To test whether inhibition of MYC can suppress MF disease progression in vivo, lethally irradiated CD45.1+/CD45.2+ WT mice were transplanted with BM cells harvested from CD45.2+ Mx1-Cre+/-;Rosa26LSL-MYC/LSL-MYC mice that were treated with pIpC 20 weeks prior to transplant. MYCi975, a small molecule that inhibits MYC, reduced MYC and S100a9 protein levels in BM and spleen cells. Further, MYCi975 effectively suppressed MYC-driven MF phenotypes and disease progression, and significantly improved OS (median OS NR vs. 252 days, p=0.0109).
In summary, our studies are the first to describe an oncogenic role of MYC in MF pathogenesis, where MYC provokes an alarmin-driven inflammatory circuit, and where the MYC-S100A9 axis represents a therapeutic vulnerability for TN-MF patients. Accordingly, our results provide a strong rationale for testing agents targeting MYC or S100A9 in early phase clinical trials in MPNs having increased MYC levels or activity.

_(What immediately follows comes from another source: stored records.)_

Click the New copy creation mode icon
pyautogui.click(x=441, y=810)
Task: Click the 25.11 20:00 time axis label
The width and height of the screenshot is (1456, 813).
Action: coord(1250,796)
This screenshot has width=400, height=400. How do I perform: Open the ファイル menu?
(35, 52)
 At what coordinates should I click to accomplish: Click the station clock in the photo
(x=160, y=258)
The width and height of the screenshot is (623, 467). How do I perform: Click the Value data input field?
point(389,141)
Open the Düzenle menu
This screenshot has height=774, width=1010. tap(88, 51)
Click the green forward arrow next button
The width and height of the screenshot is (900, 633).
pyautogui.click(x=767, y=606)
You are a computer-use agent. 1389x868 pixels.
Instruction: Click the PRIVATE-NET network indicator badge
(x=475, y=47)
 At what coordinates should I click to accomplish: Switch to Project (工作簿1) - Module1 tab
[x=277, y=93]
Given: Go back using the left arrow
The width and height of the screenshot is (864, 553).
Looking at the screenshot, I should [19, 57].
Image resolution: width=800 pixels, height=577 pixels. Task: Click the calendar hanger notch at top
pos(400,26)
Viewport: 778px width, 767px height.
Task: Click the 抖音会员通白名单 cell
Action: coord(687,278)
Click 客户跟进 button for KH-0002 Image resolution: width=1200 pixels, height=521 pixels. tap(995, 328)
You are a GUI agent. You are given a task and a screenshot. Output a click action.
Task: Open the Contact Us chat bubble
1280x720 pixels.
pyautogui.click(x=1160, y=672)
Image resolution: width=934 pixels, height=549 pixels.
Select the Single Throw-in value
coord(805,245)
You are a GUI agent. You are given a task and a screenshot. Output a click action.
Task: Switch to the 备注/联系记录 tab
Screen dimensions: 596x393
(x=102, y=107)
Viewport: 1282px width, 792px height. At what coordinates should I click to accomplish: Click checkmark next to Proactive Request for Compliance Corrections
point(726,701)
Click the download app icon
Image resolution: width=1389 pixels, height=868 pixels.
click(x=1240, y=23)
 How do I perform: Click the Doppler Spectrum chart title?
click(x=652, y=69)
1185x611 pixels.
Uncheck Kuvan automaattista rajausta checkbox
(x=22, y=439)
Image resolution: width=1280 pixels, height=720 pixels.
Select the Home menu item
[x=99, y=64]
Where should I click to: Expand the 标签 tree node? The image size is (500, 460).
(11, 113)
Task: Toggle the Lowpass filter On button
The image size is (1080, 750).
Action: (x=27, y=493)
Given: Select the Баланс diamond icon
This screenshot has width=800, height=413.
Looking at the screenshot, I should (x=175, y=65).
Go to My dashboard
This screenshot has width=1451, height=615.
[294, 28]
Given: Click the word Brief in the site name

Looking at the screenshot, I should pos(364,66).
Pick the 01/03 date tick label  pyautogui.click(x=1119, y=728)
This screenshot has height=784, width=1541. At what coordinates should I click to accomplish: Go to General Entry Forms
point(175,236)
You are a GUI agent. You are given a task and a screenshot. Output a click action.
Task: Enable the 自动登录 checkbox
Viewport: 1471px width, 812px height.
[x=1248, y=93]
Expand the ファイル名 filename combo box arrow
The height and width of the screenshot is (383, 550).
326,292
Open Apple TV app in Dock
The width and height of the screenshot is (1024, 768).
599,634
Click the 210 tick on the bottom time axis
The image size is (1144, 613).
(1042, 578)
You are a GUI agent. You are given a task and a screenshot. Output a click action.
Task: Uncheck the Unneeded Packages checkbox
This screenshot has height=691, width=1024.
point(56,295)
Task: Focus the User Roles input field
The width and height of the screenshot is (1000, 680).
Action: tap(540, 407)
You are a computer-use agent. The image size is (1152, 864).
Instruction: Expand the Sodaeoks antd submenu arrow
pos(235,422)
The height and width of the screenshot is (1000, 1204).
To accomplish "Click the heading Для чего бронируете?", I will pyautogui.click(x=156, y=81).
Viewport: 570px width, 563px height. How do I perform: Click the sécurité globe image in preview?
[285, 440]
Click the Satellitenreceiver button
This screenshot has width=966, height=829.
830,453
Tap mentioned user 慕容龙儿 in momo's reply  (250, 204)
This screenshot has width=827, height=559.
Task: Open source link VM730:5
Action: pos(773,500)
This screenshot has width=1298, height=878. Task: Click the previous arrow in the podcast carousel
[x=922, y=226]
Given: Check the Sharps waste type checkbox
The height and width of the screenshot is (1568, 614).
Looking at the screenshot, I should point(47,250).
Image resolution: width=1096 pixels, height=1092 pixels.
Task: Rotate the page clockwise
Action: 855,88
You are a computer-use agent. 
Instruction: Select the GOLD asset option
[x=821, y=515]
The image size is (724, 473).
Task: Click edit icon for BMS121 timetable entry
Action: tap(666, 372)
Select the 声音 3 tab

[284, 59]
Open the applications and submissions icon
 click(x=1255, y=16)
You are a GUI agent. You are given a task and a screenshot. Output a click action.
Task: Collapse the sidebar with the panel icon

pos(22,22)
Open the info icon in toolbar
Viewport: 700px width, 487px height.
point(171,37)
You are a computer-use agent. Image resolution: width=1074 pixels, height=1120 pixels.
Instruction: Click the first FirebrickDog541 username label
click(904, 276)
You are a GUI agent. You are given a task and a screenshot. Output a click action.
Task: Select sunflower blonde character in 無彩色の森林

Disclosures: Kuykendall: Protagonist Therapeutics, Inc.: Consultancy, Research Funding; Prelude: Research Funding; BMS: Consultancy, Research Funding; AbbVie: Consultancy; Sierra Oncology: Research Funding; Morphosys: Consultancy, Research Funding; Incyte: Consultancy; Imago: Consultancy; CTI: Consultancy; Blueprint: Consultancy, Research Funding, Speakers Bureau; GSK: Consultancy; Novartis: Consultancy. Chan: BMS: Honoraria; AbbVie: Honoraria. Komrokji: BMS: Honoraria, Membership on an entity's Board of Directors or advisory committees, Research Funding; Novartis: Membership on an entity's Board of Directors or advisory committees; Geron: Consultancy; AbbVie, CTI biopharma, Jazz, Pharma Essentia, Servio: Honoraria, Membership on an entity's Board of Directors or advisory committees, Speakers Bureau; Rigel, Taiho, DSI: Honoraria, Membership on an entity's Board of Directors or advisory committees.